We see plenty of other legal applications for corpus linguistics. Contract interpretation has many parallels with—and many sharp differences from—statutory interpretation. But the interpretation of a contract often involves determinations of ordinary meaning and the examination of evidence of custom and usage—circumstances in which corpus-based evidence could prove valuable. And we also see intellectual property applications—in patent claim construction and trademark genericness determinations.

We also see further hurdles to clear before we have a full-blown methodology of law and corpus linguistics. We address several of them in our article (including the question of the capacity of lay judges and lawyers to perform an "expert" linguistic function, and the question of whether the data we derive from the corpus can yield determinate answers to the difficult questions most often posed by ambiguities in the law). We think the visible hurdles can be overcome. Yet we also see a need for more careful scholarship in this field.

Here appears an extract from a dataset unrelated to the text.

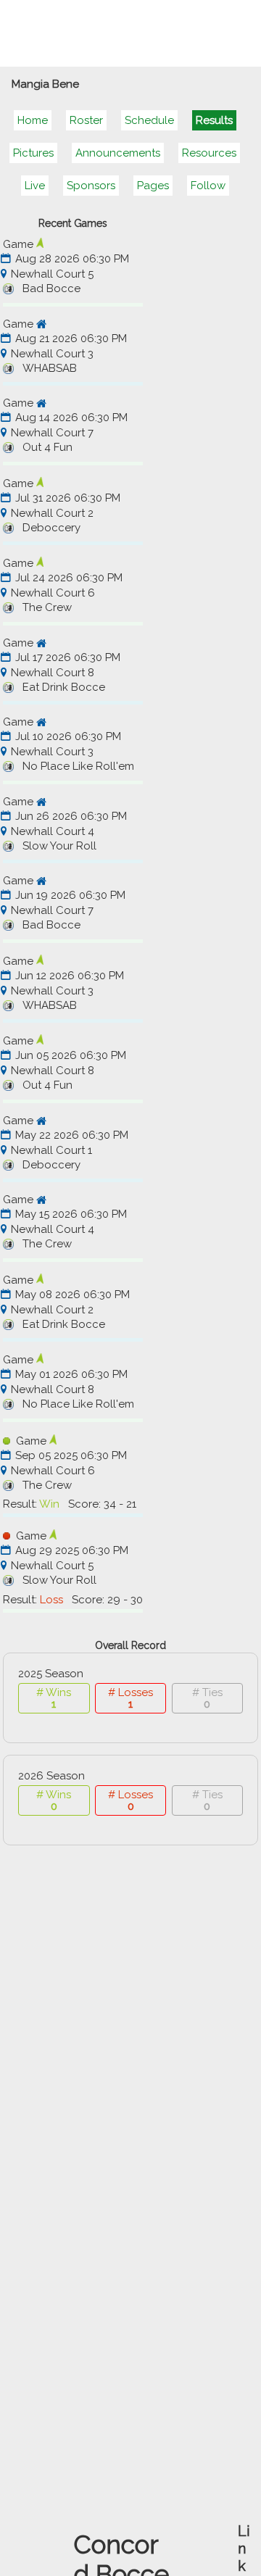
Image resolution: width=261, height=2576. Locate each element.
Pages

Further work is in order. But we are confident that lawyers and linguists can work together to develop a set of "best practices" and methods to refine an approach that now stands at its infancy. We think that is crucial. The resolution of ambiguities in legal language is one of the most important of all judicial tasks. It is also one of the most opaque (and fraught with logical error and the potential for bias). We must do what we can to minimize those problems. And the advent of corpus linguistic analysis is an important step in that direction.